-- Description of the task --
The answer must be every line from the listing that holds the string "Chuyện".

########

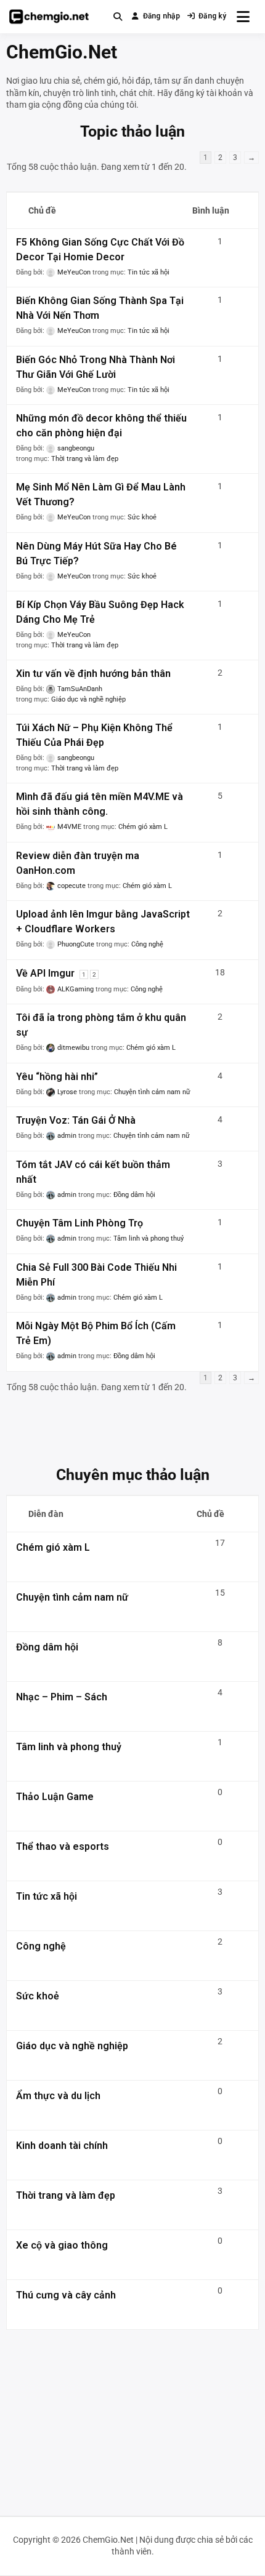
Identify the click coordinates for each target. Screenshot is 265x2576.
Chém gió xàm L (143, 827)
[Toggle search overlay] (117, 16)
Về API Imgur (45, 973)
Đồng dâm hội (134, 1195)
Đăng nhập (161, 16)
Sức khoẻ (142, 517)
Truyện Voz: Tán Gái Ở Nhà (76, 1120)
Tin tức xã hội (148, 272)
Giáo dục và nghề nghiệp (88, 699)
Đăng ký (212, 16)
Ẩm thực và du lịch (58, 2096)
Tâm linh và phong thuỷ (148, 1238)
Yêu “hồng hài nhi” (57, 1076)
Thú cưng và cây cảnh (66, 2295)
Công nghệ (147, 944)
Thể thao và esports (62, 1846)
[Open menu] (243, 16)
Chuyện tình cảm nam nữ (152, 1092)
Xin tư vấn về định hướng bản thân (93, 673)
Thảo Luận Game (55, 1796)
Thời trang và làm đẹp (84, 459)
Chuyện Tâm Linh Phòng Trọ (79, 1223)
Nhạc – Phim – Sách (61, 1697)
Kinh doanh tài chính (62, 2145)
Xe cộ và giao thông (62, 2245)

########

-- Exercise response --
Chuyện tình cảm nam nữ (152, 1092)
Chuyện Tâm Linh Phòng Trọ (79, 1223)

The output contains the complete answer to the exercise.